最適なツールを選ぶには、自社のプロジェクト目的に合致しているかどうかを判断する必要があります。
高精度な画像アノテーション機能を必要とするプロジェクトや、大量のデータを処理できる(半)自動アノテーション機能を必要とするプロジェクト、といったように、活用シーンによって求められる機能や特徴が異なります。アノテーションツールの導入が目的になっていると、業務に活かすことができません。
どの業務で活用したいのか、導入によって何を達成したいのかを明確にすることで、自社に最適なアノテーションツールを選べるようになります。
参考記事:
「アノテーションはなぜ自動化が難しいのか?手動アノテーションが必要なケースとは?」
アノテーションツールの選定において、操作性の良さも重要なポイントです。直感的で使いやすいインターフェースは、作業効率の向上に貢献します。
アノテーション作業は細かい操作が多いため、ツールのレスポンスが良く、ユーザーがストレスなく作業を進められるかどうかが求められます。また、ショートカットキーや補完機能が充実していると、作業スピードがさらに向上します。チームでの共同作業を行う場合、複数ユーザーでの同時編集やリアルタイムでのフィードバック機能があると便利です。
操作性を判断するには、デモ版やトライアル期間を利用して実際に操作してみるのがおすすめです。導入前に必ず試運転をしてみて、操作性がマッチするか見極めましょう。
アノテーションツールが生成する出力形式が、自社のAIモデルに適した出力形式に対応しているかも選定時に確認しましょう。
異なるフォーマットでデータが出力されると、変換に手間やコストがかかります。そのため、最初から自社の求める出力形式で出力可能なツールを選定すると良いでしょう。特定の機械学習ライブラリやフレームワークに対応したフォーマットをサポートしているツールを選ぶことで、データの形式を変換する手間を省くことができます。

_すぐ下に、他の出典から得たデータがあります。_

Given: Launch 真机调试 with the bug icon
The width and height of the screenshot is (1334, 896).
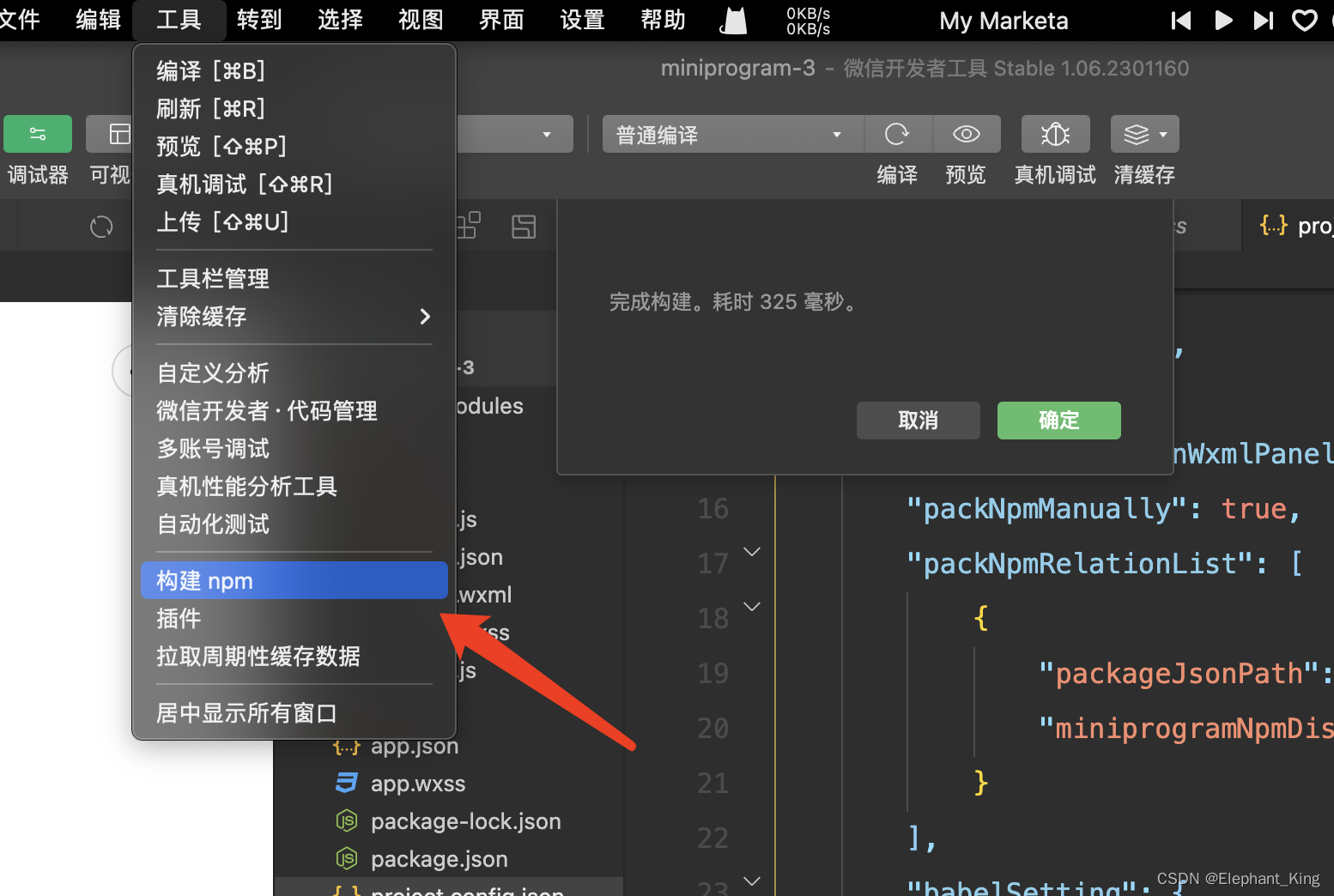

管理機能が充実しているアノテーションツールでは、効率的な作業が可能です。
アノテーションツールを活用したプロジェクトが大規模になるほど、データの整理・進捗管理・品質チェックが膨大になり、タスク管理が難しくなります。そのため、アノテーションツールに管理機能が搭載されていると、アノテーションデータを効率的に管理し、作業状況を把握しやすくなります。
フィードバック・レポート・バックアップなどの機能がツール内で完結していると、データを管理しやすくなるでしょう。これらの管理機能にも注目して、アノテーションツールを選びましょう。
今回はアノテーションツールを12種類紹介しましたが、国内外を含めてさまざまなアノテーションツールがあり、選定には時間がかかるでしょう。アノテーションツール選びで行き詰まったら、国内開発のツールを検討してみるのがおすすめです。
国内開発のアノテーションツールは日本語に対応しているため、操作やマニュアルの理解が容易です。言語の壁を感じることなく、スムーズにアノテーション作業を進めることができます。
また、サービス提供会社の担当者と直接コミュニケーションが取りやすい点も、大きなメリットとなるでしょう。日本国内の企業であれば、タイムゾーンの違いや言語の問題を気にせずにサポートを受けられます。これによって、問題解決カスタマイズの相談がスムーズに行え、迅速な対応が可能です。
日本国内にもアノテーションツールを提供する会社は多いため、ぜひ検討してみてください。
この記事ではアノテーションツールを12種類紹介しましたが、これら以外にも数多くのツールがあります。自社に適したツールを選ぶには、時間がかかるでしょう。
本記事で紹介したように、目的・操作性・出力形式・管理機能を基準にすると、よりスムーズに最適なツールを選べるでしょう。どうしても決められない場合は、日本語に対応したアノテーションツールを優先的に比較するのがおすすめです。
作業の効率化や時間短縮を実現するために、アノテーションツールの種類や選び方を理解しておきましょう。
ただし、医療画像や特殊な技術分野など専門的な知識が必要なアノテーションや、社内でのリソースが限られている場合はアノテーション作業を外注することで、効率性、品質、コスト面でメリットを得られる可能性が高くなります。